Second, a reform aiming at introducing the joint-stock system took place in the middle and latter half of the 1980s. This hastened the birth of China's stock market. Although the stock market was not yet perfected, the reform paved the way for other reforms of state-owned enterprises and market growth.
The third is the rise of private economy. Private enterprise creates the most job opportunities, estimated at 70 percent. The private economy has also made great contributions toward taxation and exports in many cities.
Wu Jinglian: I agree with Professor Li's first comment. The contract responsibility system has developed quickly and it has played a significant role. But I consider it the restoration of a system popular among farmers rather than a reform.
CCTV: Can you comment on anything that has disappointed you most in the past 30 years?
Li Yining: First, the dual structure of the urban and rural economy has not yet been changed, so farmers' incomes have increased slowly.
Second, industrial monopolies have not been eliminated during reforms involving state-owned enterprises. These monopolies must be broken in order to establish a real market economy.
Third, reforms of the social security system have made little progress because of financial difficulties or other reasons. The government must pay close attention to the people's livelihoods in the future.
Wu Jinglian: I agree with Professor Li; the work on the social security system is too slow. The central government decided to reform the country's social security system in 1993. As far as I know, some official departments took an active part in the reform but they have met with obstacles, which were not related to finance. In fact, many departments have maintained their old system, allotting too much consideration toward bettering their own interests.
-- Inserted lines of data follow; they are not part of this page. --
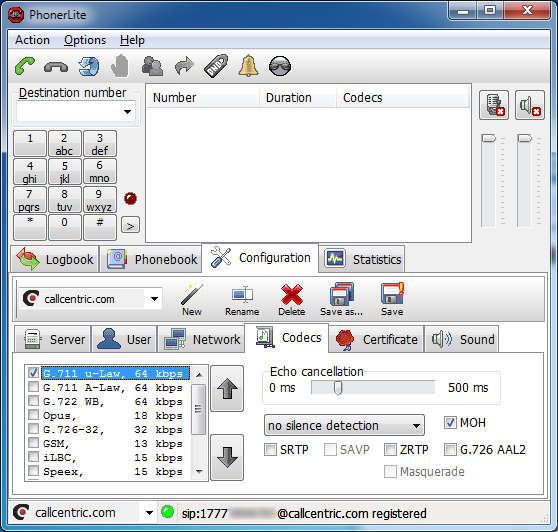Click the Save as floppy disks icon
Screen dimensions: 558x532
[x=341, y=300]
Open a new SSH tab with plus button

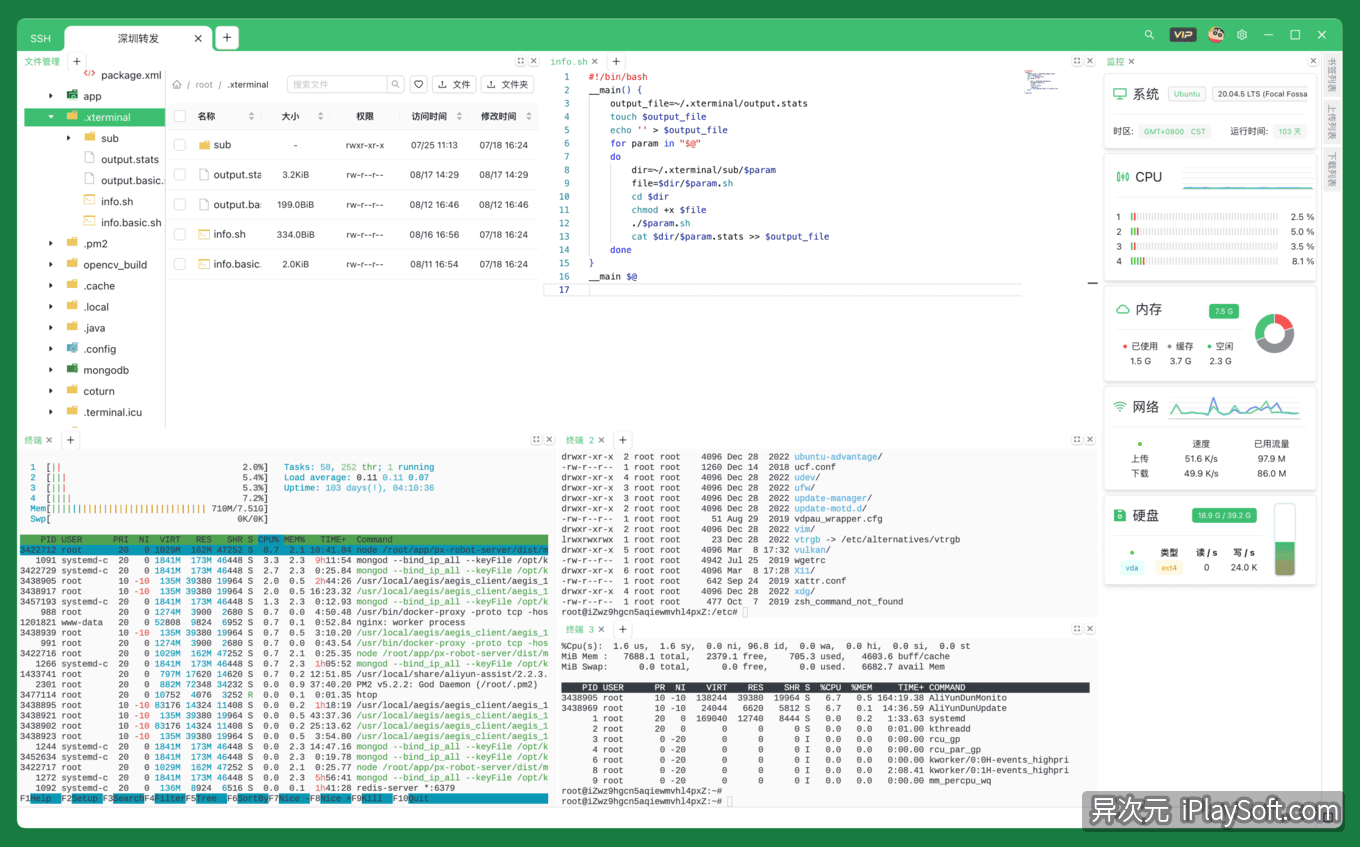click(x=226, y=36)
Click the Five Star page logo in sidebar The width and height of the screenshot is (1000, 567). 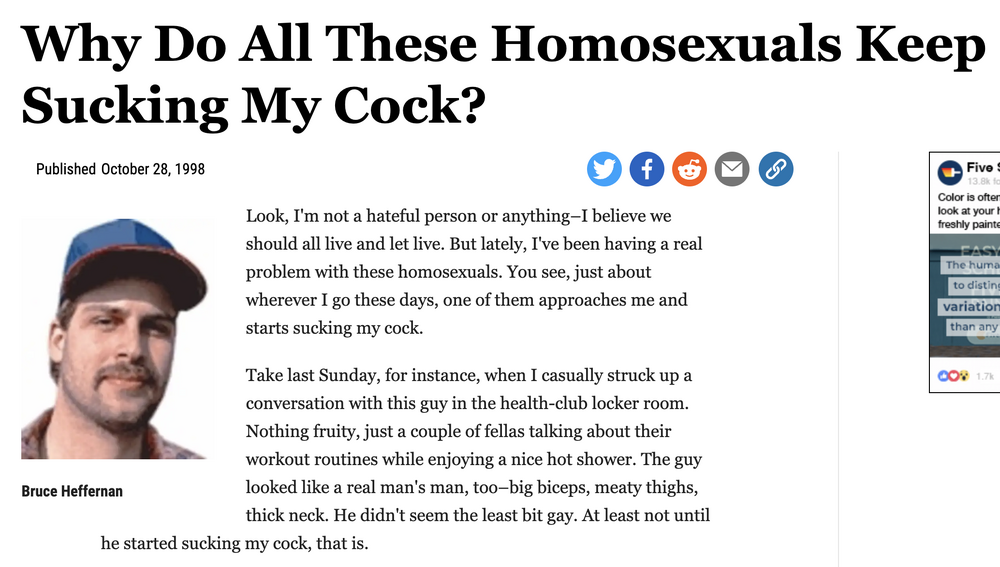[x=950, y=172]
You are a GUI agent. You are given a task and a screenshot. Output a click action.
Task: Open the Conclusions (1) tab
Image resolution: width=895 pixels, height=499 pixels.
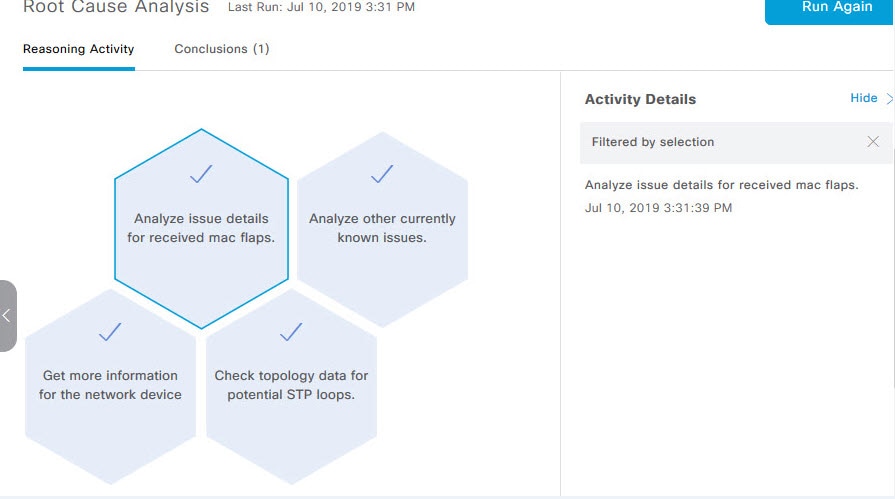(221, 49)
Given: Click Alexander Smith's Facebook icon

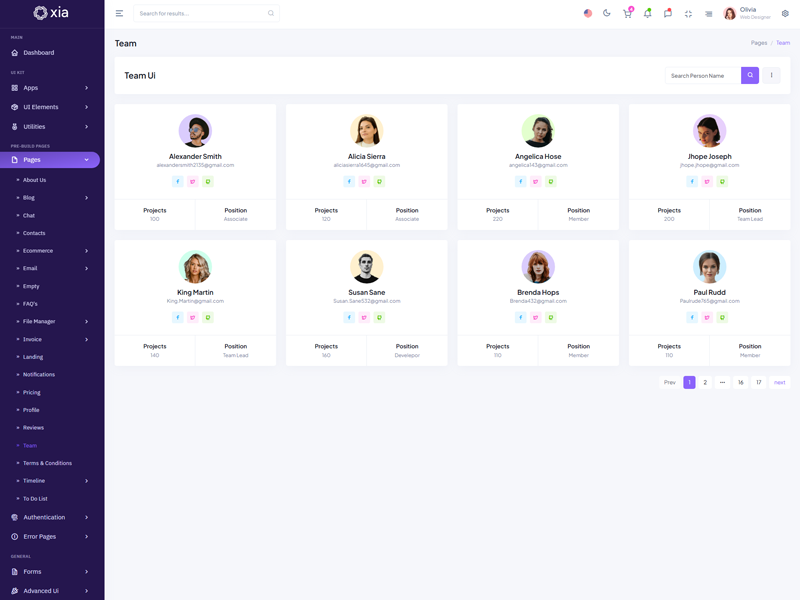Looking at the screenshot, I should point(178,182).
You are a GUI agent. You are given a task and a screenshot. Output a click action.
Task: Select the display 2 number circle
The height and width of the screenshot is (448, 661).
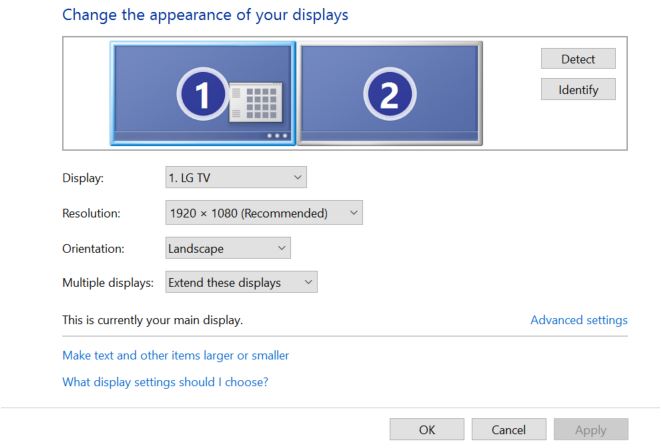click(x=389, y=94)
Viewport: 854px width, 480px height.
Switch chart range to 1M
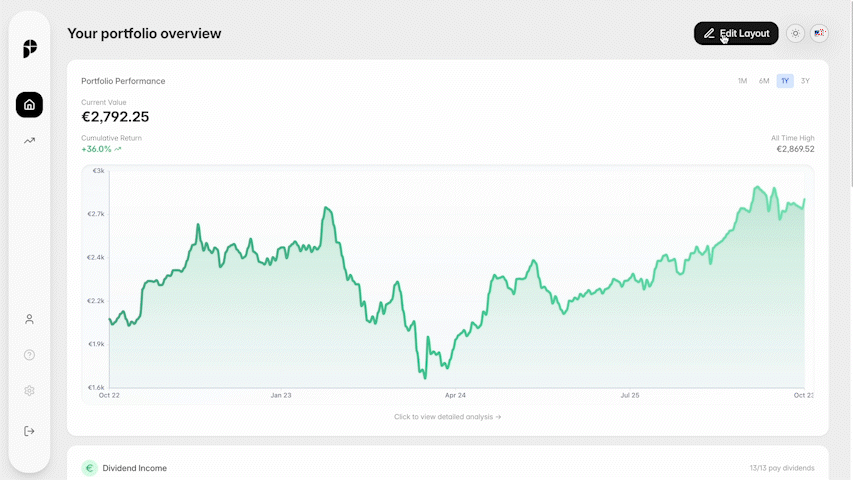coord(742,81)
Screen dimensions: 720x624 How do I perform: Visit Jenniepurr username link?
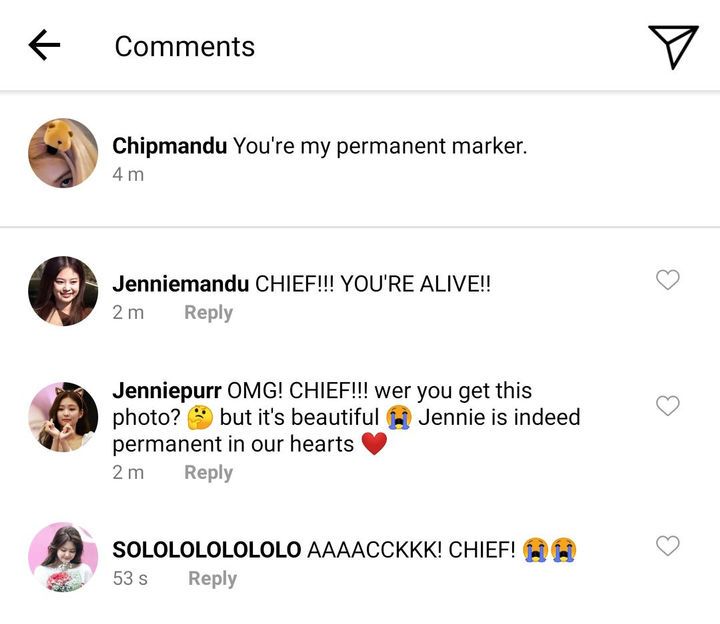(x=167, y=390)
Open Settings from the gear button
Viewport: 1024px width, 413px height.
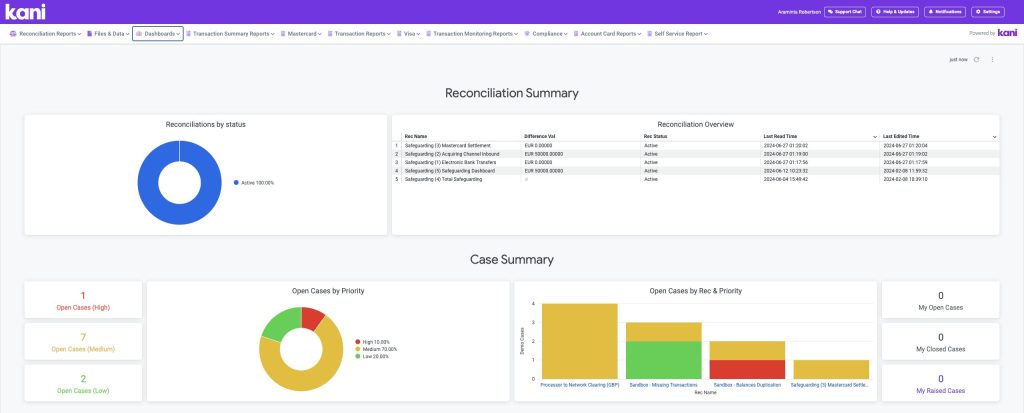point(988,12)
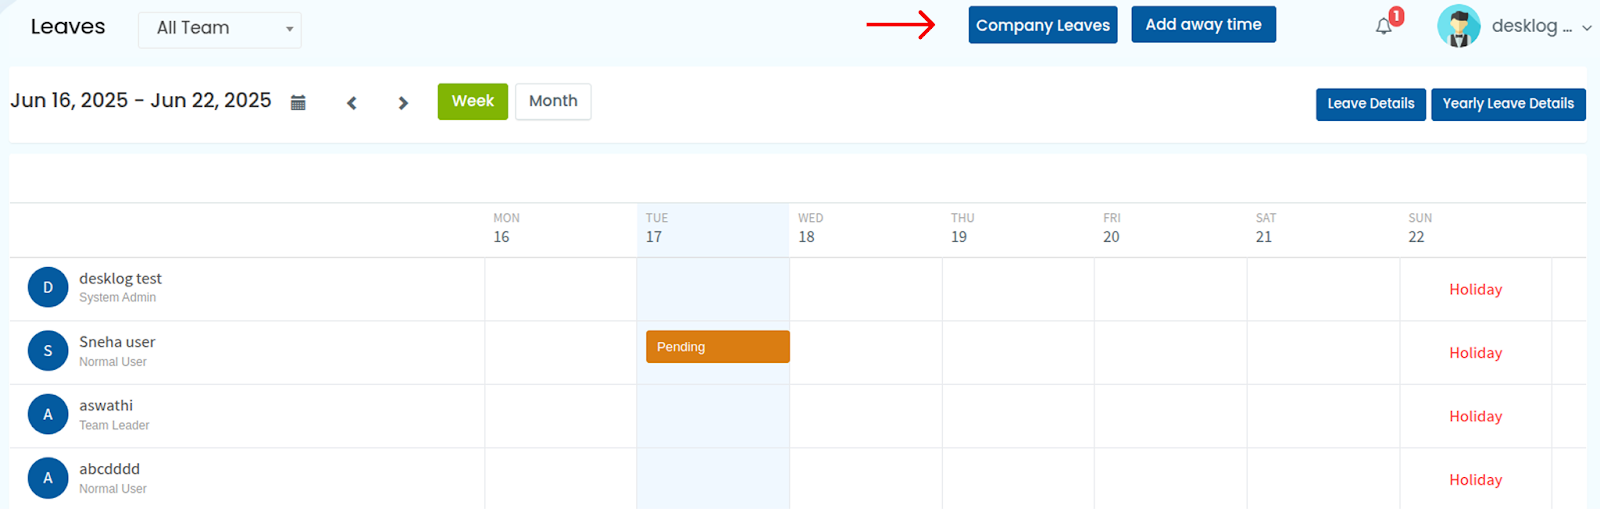
Task: Click the desklog profile avatar
Action: 1459,26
The reform of property rights regime has not been fully implemented. For example, the problem of land ownership has not been solved and this involves almost half of the population. I believe that the permanent right of land use should belong to the farmers. If we cannot resolve this problem, many other issues will also remain unsettled.
Another problem is legal construction. The central issue of the market economy is independent and free business transaction. If administrative organs or other powers control transactions, then it is not a market economy. The central government decided to establish a country governed according to laws in 1997, but the reform of legal system has been too slow.
CCTV: We have achieved a new starting point and we are looking forward to better prospects. In terms of the country, enterprises and the people, could you list some priority issues which call for urgent action?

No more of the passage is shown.